(Records from a dataset)

┄┄┄┄┄┄┄┄┄┄┄┄┄┄┄┄┄┄┄┄

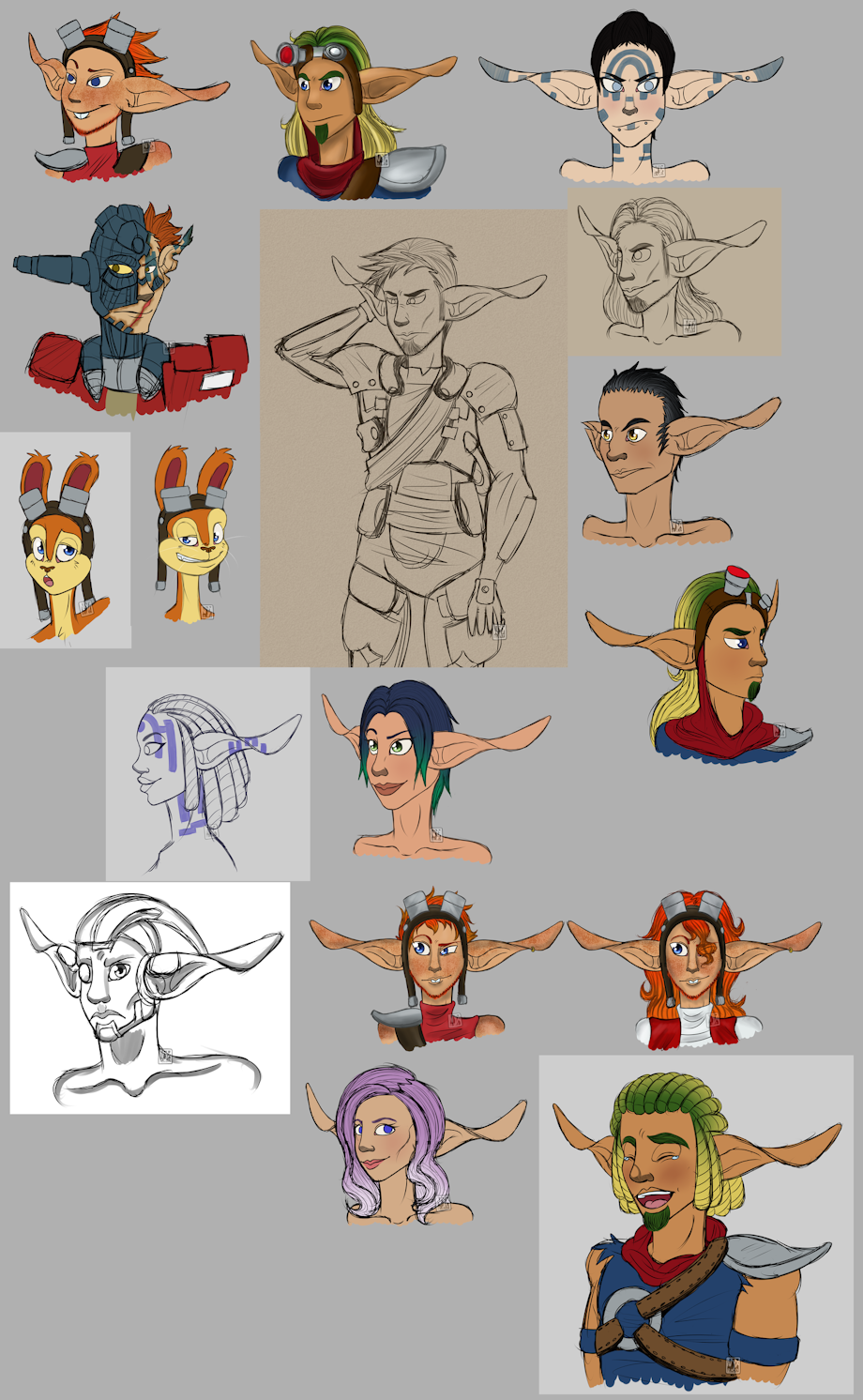Open the large full-body sepia sketch of armored man
Viewport: 863px width, 1400px height.
click(x=414, y=438)
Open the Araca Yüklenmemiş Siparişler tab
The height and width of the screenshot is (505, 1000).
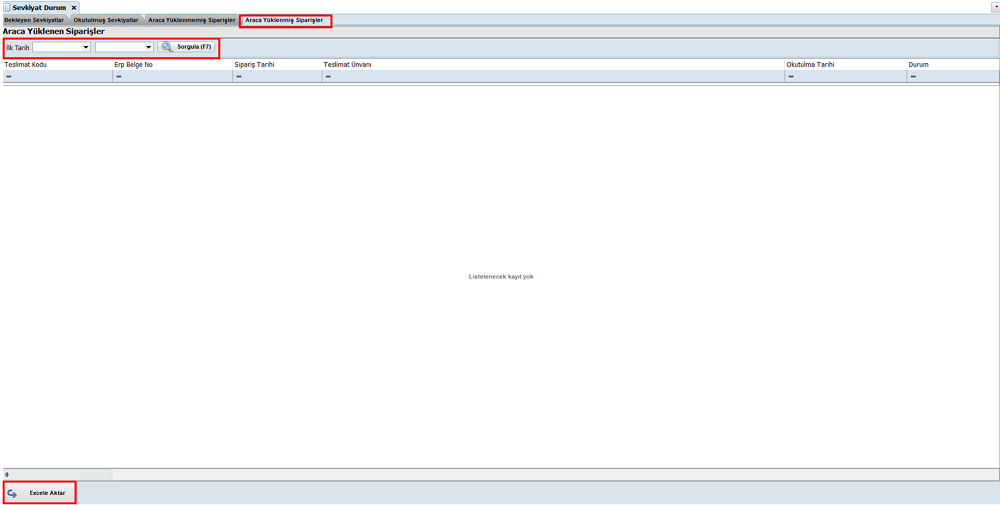[x=192, y=20]

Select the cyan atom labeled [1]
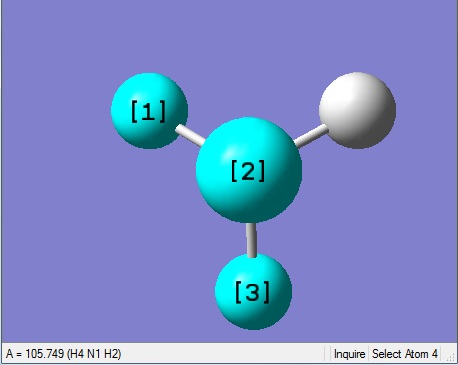pos(149,111)
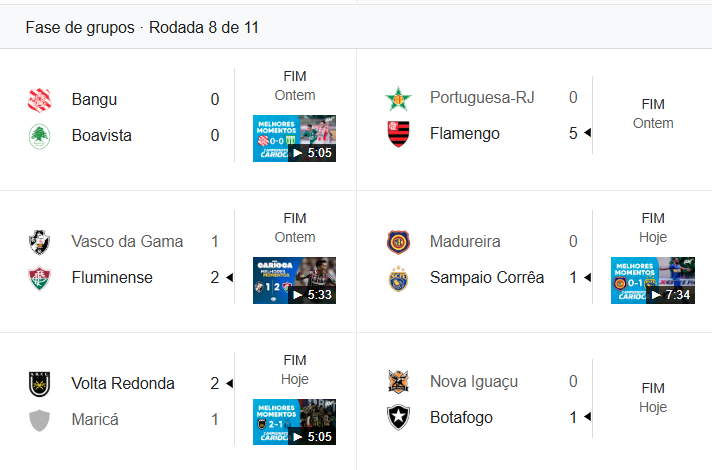Click the Sampaio Corrêa crest
The image size is (712, 470).
[398, 278]

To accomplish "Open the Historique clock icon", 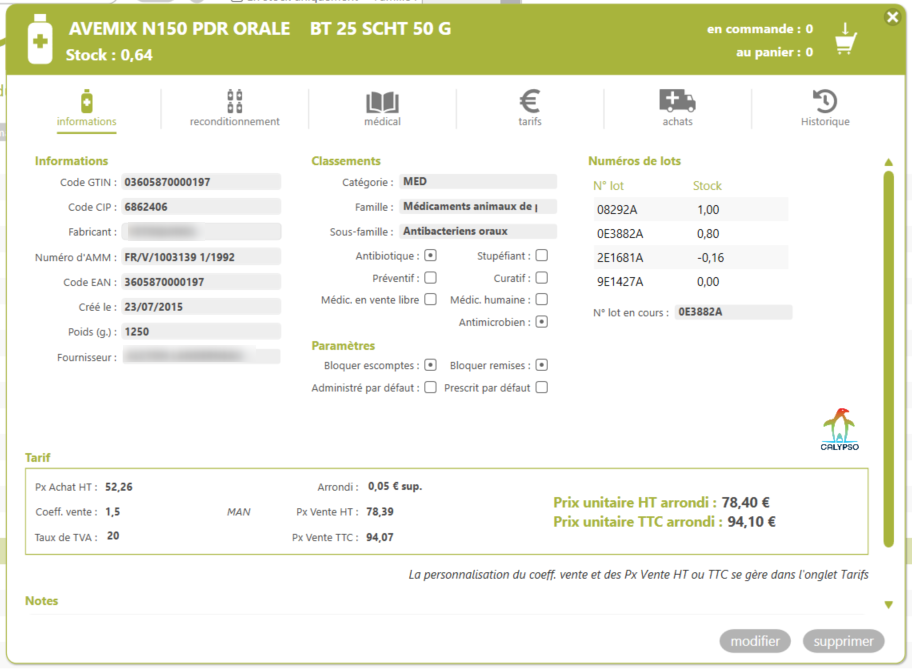I will coord(825,101).
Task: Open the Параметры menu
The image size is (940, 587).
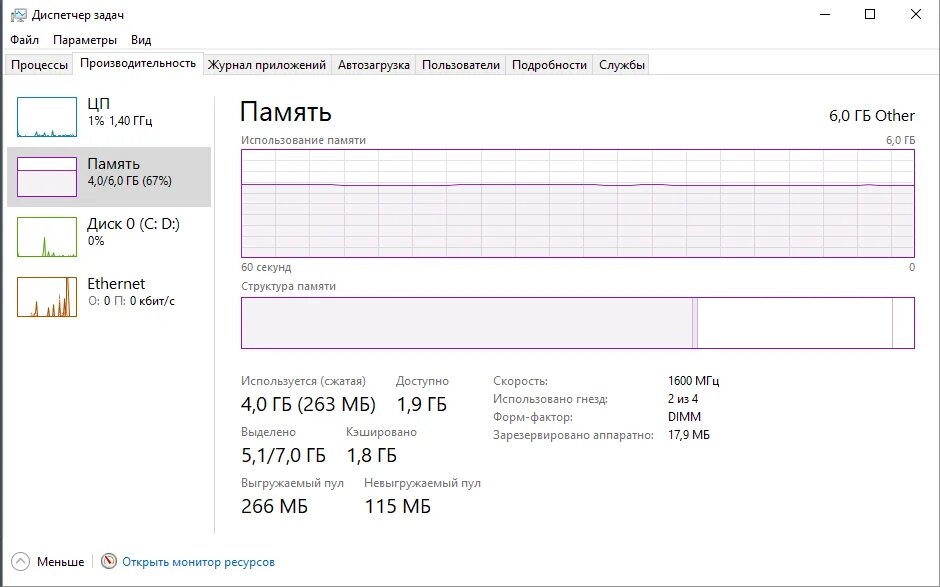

┄┄┄┄┄┄┄┄┄┄┄┄┄┄┄┄┄┄┄┄

__Directions for this task__: Repeat exactly the lines from the one containing "Task: Open the Параметры menu" to the last line of the records above, including both, and leave out any pictures.

__Result of the exercise__:
Task: Open the Параметры menu
The image size is (940, 587).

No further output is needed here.